Immer deutlicher zeigt die Windrose der Weltmusik nach Kuba. Auch Cesária Evora singt eine Ballade in brüchigem Spanisch und läßt sich auf ihrem neuen Album von Musikern aus Havanna zu einem Cha-Cha-Cha begleiten. Die Begegnung klappt vorzüglich. Und die zehn jungen Burschen, die sich um die Sängerin auf der Terrasse des Hauses der Kulturen der Welt gruppieren, verstehen es, den vertrackten Swing der Zuckerinsel auf ihre kapverdischen Strings zu übertragen. Schließlich sind tragischer Bolero und schwermütige Morna schon aufgrund ihrer Mischung aus wehleidiger Kolonie und afrikanischer Würze miteinander verwandt.
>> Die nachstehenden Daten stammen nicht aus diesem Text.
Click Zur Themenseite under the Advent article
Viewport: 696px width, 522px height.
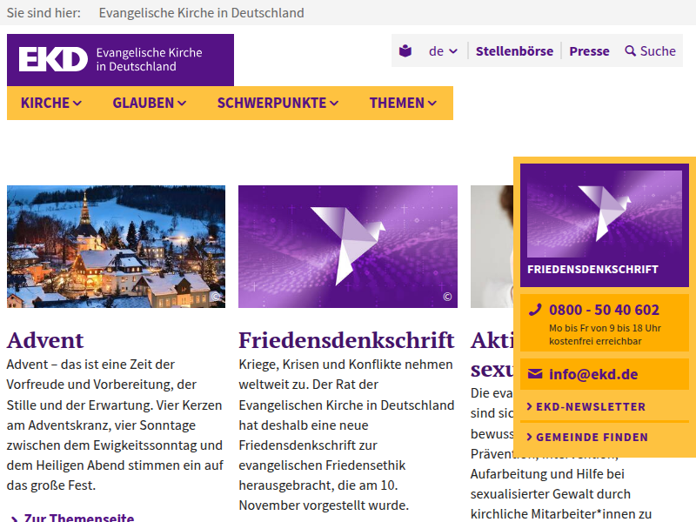(x=76, y=517)
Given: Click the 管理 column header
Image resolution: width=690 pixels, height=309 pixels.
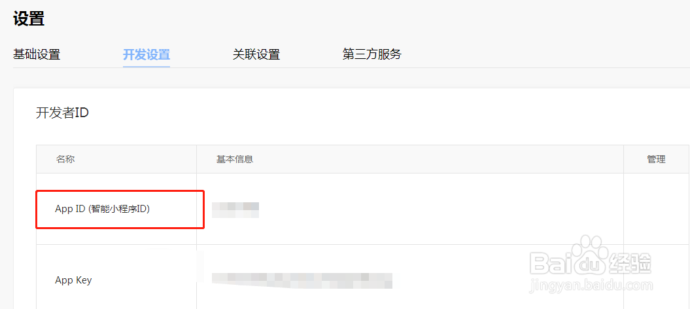Looking at the screenshot, I should pyautogui.click(x=656, y=159).
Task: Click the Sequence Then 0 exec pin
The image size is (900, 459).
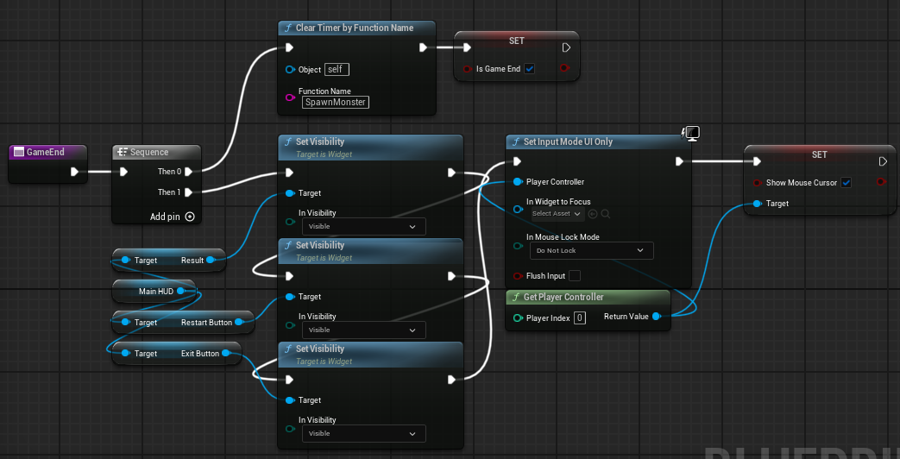Action: [x=188, y=172]
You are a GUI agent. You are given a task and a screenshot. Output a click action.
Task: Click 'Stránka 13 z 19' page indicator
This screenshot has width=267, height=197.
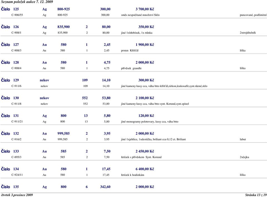click(x=256, y=195)
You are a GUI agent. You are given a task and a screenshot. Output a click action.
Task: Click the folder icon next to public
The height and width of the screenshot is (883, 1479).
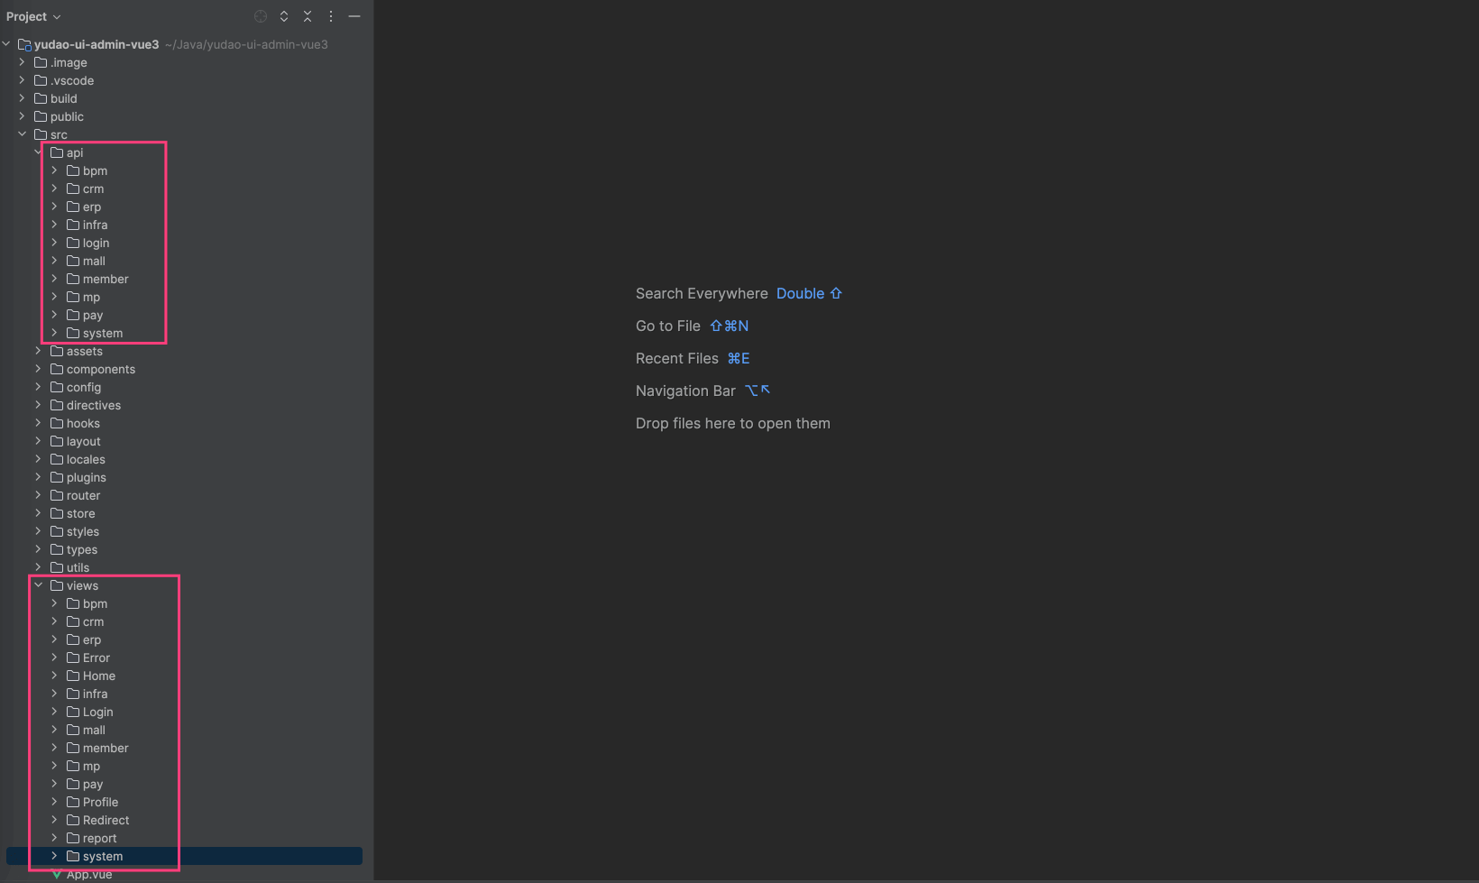point(41,116)
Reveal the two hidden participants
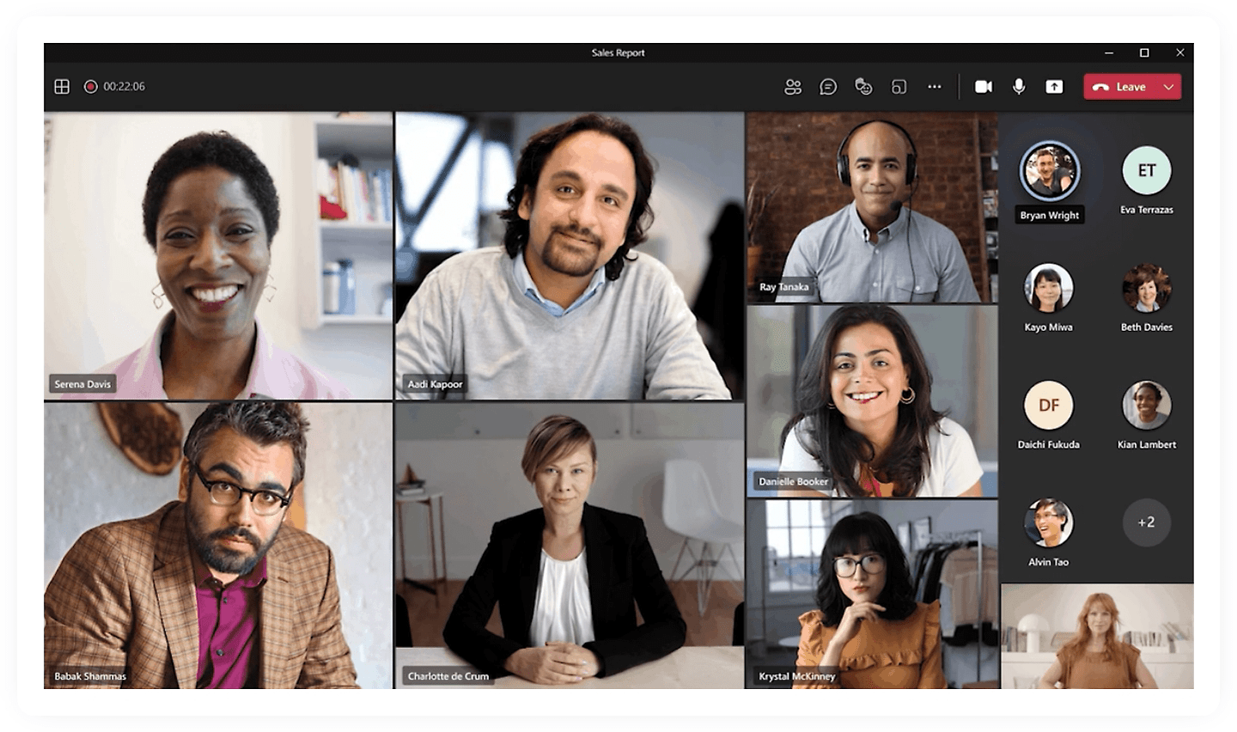1237x732 pixels. (x=1146, y=522)
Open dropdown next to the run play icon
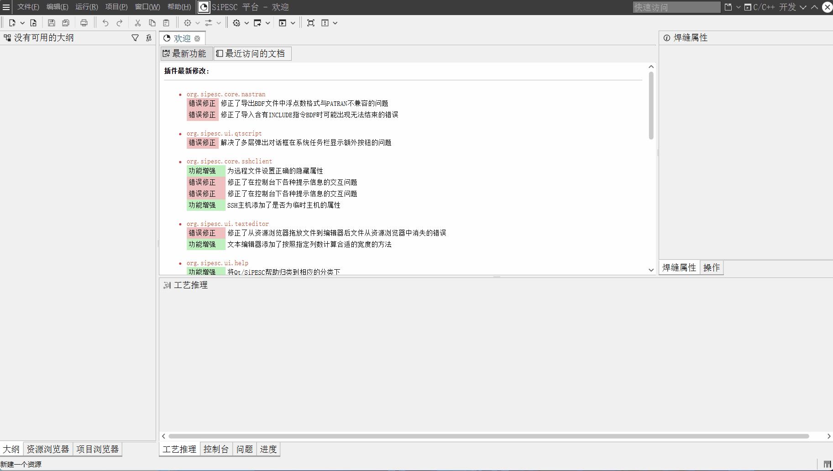The image size is (833, 471). coord(293,23)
Cesaria selbst wirkt bei ihrem Auftritt jedoch etwas angeschlagen. Ist es die nordisch-kühle Sommerbrise, die über Caipirinhas, gegrillte Würste und die Bühne fegt? Oder die Erkenntnis, daß sich der lusomanische Weltschmerz, wenn man ihn tausendmal besungen hat, vielleicht gar nicht mehr am eigenen Körper empfinden läßt? Erst vor wenigen Jahren entdeckte man Evora barfüßig in einer Hafenbar vor der Küste Westafrikas. Seitdem tourt die bald Sechzigjährige unablässig durch die Welt und veröffentlicht eine Schallplatte nach der anderen. Ihre Musik ist immer raffinierter arrangiert worden, das Repertoire reicht über drei Kontinente und mittlerweile erscheint die "Königin der Morna" im eleganten Cape, streng gescheitelt und mit Gold behangen. Doch während ihre Musiker sich bei den fetzigen Coladeiras austoben, bleibt Cesária in stiller Traurigkeit oder Müdigkeit auf der Stelle stehen. Sie lächelt ins Publikum, das noch immer exotische Ursprünglichkeit beklatscht, aber in ihren dunklen Augen spiegelt sich Kummer. Vielleicht ein Tribut der gängigen Vermarktung, durch die betagte Sänger aus Kuba oder von den Kapverden im Handumdrehen zu "Königen" stilisiert werden. Königskronen sind oft Dornenkronen.